= Kennard Baker Bork =

American geologist

Kennard Baker Bork (born October 13, 1940, died July 27, 2025) is a retired university teacher of geology and geography from the United States. He graduated with a BA from DePauw University in 1962 then went on to obtain an MA (1964) and a PhD (1967) from Indiana University Bloomington. He ended a career stretching more than 35 years as Alumni Professor at Denison University in Granville, Ohio.

==Awards==
Bork has been honored not only for his solid record as an undergraduate geoscience teacher but also for his contributions to the study of the history and development of geology. In 1997 the Geological Society of America (GSA) awarded him the History of Geology Award, normally granted to scholars affiliated with much larger universities.

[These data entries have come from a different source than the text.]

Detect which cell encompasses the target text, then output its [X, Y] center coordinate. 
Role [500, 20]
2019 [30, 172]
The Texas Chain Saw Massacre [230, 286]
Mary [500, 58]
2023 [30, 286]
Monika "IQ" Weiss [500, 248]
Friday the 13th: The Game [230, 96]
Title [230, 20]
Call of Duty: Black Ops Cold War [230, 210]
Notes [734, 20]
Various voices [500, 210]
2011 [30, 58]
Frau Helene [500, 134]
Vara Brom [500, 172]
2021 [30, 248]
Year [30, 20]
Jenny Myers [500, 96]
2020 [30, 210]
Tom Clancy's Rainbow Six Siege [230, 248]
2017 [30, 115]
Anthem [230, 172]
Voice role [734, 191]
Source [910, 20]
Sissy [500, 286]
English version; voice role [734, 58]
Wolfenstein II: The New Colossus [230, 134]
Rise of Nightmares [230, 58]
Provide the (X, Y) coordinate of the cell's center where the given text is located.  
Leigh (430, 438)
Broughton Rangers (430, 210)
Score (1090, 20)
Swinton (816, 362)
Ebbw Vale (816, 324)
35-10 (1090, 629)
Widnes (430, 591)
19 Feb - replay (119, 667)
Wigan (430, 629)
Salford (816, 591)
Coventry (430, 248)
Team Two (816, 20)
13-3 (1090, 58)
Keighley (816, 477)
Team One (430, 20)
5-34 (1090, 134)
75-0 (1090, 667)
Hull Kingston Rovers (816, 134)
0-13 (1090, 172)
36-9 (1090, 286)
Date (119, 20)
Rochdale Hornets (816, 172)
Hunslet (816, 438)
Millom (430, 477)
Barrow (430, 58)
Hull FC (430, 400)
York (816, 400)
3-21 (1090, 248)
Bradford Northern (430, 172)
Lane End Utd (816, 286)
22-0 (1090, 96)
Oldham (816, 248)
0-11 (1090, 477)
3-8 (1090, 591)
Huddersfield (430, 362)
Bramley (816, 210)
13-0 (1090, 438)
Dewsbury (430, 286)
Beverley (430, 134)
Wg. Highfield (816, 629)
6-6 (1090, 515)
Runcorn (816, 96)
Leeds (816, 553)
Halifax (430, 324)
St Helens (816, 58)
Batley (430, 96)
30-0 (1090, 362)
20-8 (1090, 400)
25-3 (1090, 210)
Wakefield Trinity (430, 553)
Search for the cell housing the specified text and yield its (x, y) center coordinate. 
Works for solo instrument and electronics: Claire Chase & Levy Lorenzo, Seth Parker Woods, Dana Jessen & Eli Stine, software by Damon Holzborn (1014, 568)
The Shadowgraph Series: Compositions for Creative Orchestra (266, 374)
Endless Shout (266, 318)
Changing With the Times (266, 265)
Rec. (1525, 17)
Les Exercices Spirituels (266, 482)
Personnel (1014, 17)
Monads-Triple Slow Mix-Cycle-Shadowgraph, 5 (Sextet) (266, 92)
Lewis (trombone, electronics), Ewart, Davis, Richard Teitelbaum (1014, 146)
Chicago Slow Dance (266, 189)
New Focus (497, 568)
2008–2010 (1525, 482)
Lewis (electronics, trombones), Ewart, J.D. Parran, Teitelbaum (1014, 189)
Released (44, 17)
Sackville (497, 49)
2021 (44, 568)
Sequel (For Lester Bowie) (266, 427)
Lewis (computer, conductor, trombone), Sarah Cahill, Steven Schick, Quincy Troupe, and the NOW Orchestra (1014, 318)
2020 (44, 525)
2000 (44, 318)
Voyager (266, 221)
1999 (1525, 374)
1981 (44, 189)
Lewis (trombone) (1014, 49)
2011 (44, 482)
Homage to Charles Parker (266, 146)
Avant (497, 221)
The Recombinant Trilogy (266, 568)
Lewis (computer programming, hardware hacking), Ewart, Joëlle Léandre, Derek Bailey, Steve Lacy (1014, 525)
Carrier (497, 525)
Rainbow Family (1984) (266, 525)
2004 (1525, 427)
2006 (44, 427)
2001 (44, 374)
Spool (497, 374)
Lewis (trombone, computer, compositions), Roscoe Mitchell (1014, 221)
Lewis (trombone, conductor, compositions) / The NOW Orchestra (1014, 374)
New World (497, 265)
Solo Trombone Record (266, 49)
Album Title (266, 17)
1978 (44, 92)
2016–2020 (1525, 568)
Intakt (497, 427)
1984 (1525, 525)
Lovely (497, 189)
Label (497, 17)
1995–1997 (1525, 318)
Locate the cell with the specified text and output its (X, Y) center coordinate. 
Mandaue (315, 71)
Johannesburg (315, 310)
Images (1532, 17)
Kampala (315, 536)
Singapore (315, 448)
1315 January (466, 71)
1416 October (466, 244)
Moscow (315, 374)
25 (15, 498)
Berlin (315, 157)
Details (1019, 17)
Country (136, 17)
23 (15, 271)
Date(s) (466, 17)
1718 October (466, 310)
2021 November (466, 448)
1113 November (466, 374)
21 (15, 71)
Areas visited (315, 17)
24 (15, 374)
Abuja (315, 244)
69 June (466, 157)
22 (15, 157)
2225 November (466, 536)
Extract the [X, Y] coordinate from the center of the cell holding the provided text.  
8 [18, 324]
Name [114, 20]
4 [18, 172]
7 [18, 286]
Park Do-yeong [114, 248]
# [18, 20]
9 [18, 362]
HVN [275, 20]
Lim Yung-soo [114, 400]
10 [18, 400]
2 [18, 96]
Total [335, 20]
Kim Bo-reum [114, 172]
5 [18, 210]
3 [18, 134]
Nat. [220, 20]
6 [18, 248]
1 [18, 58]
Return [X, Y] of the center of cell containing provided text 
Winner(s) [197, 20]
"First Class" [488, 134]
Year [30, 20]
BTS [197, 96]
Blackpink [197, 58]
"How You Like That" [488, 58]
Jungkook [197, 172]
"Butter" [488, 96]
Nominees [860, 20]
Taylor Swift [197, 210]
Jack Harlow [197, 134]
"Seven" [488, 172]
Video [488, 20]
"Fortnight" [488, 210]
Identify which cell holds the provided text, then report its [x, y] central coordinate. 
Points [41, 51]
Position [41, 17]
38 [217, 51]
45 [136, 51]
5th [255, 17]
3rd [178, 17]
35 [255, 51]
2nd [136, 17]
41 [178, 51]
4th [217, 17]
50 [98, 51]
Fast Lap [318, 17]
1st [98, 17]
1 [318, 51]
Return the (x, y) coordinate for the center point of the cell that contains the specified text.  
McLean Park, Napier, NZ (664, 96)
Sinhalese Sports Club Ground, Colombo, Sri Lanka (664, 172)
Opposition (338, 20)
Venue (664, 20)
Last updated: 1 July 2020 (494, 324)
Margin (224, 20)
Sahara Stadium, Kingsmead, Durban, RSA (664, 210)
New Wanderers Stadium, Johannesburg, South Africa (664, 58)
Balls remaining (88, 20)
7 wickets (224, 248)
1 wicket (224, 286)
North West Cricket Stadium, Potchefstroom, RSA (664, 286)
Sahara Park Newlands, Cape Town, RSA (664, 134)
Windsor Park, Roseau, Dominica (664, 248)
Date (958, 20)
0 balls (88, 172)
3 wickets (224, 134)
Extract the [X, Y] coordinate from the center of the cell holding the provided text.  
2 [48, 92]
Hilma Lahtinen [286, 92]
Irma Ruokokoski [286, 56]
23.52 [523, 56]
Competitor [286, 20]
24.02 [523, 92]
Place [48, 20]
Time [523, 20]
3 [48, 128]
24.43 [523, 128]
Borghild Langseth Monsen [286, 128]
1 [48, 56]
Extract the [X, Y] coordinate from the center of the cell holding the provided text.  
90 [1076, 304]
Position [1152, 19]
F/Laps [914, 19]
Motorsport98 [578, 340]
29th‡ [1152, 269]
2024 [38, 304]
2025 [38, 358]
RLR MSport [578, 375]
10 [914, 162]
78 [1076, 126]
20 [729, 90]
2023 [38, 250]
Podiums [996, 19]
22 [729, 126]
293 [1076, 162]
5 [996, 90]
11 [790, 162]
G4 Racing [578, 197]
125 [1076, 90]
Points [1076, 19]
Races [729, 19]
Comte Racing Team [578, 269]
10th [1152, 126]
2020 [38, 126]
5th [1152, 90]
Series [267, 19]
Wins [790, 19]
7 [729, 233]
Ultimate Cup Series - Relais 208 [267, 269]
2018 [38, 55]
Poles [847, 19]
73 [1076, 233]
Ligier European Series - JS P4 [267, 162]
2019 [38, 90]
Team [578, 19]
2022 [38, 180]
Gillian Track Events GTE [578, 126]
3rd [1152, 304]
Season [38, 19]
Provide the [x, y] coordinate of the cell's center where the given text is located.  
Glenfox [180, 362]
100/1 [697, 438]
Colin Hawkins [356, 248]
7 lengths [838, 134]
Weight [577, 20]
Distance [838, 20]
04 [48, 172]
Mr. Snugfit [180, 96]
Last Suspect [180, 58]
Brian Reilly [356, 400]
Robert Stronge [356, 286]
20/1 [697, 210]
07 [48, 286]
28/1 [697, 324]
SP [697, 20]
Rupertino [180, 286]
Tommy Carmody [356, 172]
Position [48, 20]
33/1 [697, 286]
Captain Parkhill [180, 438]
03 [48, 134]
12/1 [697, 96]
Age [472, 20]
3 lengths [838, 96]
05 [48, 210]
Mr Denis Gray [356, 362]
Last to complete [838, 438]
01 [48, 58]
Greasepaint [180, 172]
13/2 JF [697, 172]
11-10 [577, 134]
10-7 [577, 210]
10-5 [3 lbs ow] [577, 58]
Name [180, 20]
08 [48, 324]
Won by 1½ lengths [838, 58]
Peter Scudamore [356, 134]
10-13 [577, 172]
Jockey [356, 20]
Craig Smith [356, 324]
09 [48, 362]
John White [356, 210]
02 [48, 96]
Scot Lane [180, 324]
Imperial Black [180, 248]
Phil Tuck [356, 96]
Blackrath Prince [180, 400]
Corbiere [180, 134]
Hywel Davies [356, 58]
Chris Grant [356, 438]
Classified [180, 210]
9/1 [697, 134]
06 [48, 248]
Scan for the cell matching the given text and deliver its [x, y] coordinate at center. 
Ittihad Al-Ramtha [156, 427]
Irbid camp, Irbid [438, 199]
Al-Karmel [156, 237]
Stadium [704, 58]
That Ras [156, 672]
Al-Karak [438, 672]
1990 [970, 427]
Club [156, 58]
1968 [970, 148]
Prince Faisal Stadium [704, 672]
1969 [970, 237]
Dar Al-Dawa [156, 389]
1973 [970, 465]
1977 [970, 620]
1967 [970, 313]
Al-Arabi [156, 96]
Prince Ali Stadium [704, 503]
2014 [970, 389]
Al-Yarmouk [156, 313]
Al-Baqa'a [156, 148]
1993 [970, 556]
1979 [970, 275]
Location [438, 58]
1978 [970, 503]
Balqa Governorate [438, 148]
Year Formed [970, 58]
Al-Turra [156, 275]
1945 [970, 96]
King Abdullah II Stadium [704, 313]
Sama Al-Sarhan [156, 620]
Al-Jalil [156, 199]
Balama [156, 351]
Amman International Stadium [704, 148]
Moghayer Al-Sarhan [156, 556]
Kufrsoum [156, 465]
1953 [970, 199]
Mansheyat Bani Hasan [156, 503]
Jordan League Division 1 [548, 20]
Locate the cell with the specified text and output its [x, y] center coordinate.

And in 2000 Bork was awarded the Neil Miner Award for "contributions to the stimulation of interest in Earth Science" by the National Association of Geoscience Teachers. He is a Fellow of the GSA.

==Publications==
Bork's several dozen professional publications includes articles relating to sedimentology, stratigraphy, paleontology, historical geology and paleoecology. One of Bork's most notable academic accomplishments was the publication of the book Cracking Rocks and Defending Democracy (published by the American Association for the Advancement of Science in 1994) on geologist and social activist Kirtley F. Mather (1888-1978).